* Task prompt
Print the lines exactly as they appear, beginning with the line that contains "Where should I" and continuing through the line that contains "coord(159,30)". Leave the pictures out of your answer.

---- Supplied data

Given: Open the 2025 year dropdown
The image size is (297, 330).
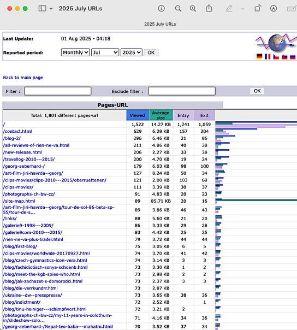Looking at the screenshot, I should pyautogui.click(x=131, y=52).
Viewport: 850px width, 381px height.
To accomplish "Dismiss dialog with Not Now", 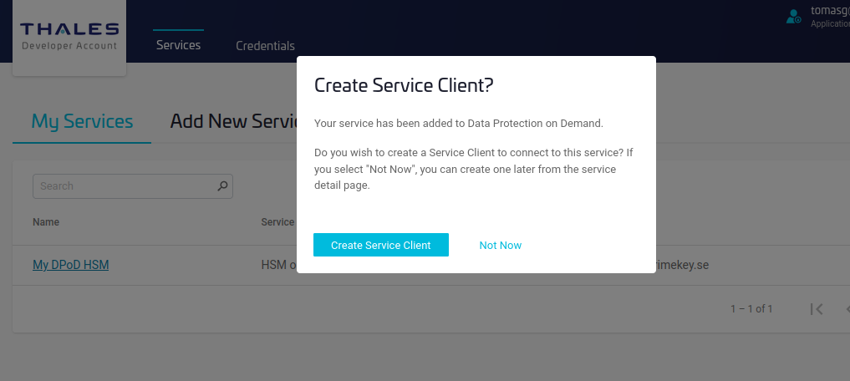I will click(500, 245).
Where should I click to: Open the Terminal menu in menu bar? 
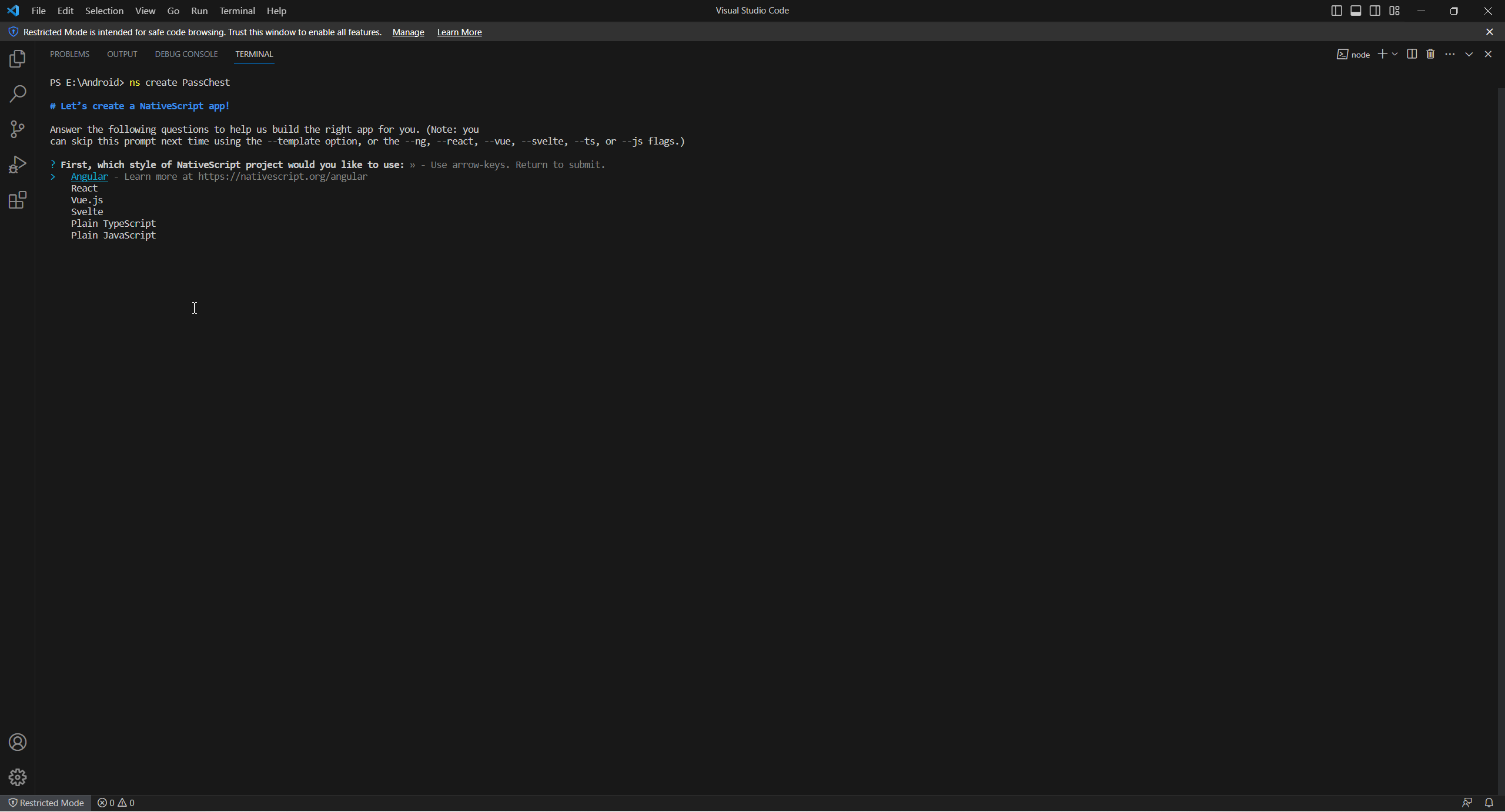[x=237, y=11]
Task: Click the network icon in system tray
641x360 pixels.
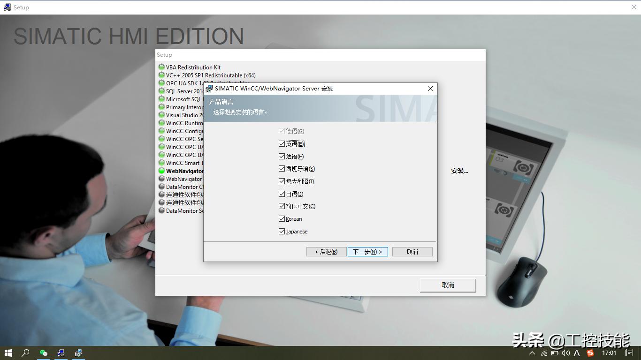Action: click(544, 353)
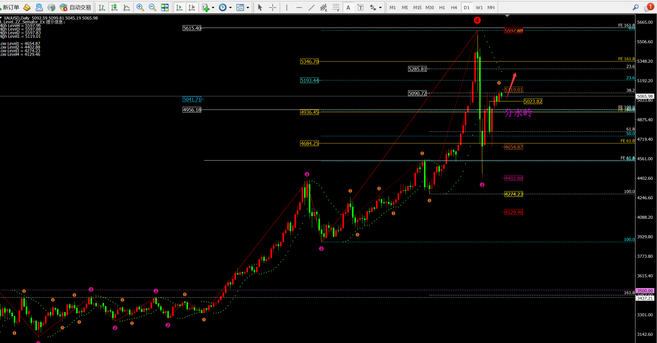The height and width of the screenshot is (343, 657).
Task: Click the 5023.82 price label on chart
Action: click(x=533, y=101)
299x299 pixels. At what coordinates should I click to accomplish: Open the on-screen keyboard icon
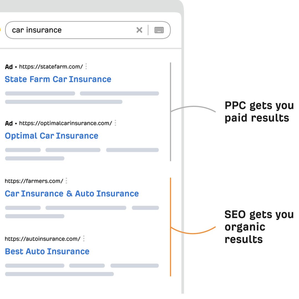coord(159,30)

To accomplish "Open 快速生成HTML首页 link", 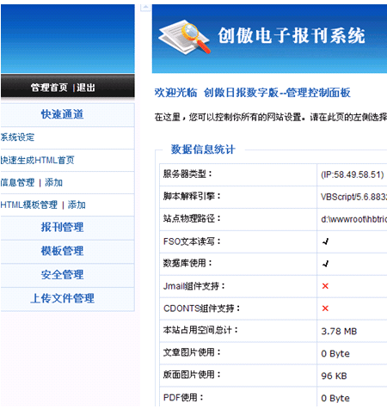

--------

* Answer
Where should I click to: Open the Terminal menu in menu bar? 
[x=237, y=11]
Task: Click the network icon in system tray
641x360 pixels.
Action: click(544, 353)
The height and width of the screenshot is (343, 657).
Task: Click the 5023.82 price label on chart
Action: click(x=533, y=101)
299x299 pixels. At what coordinates should I click to accomplish: Open the on-screen keyboard icon
coord(159,30)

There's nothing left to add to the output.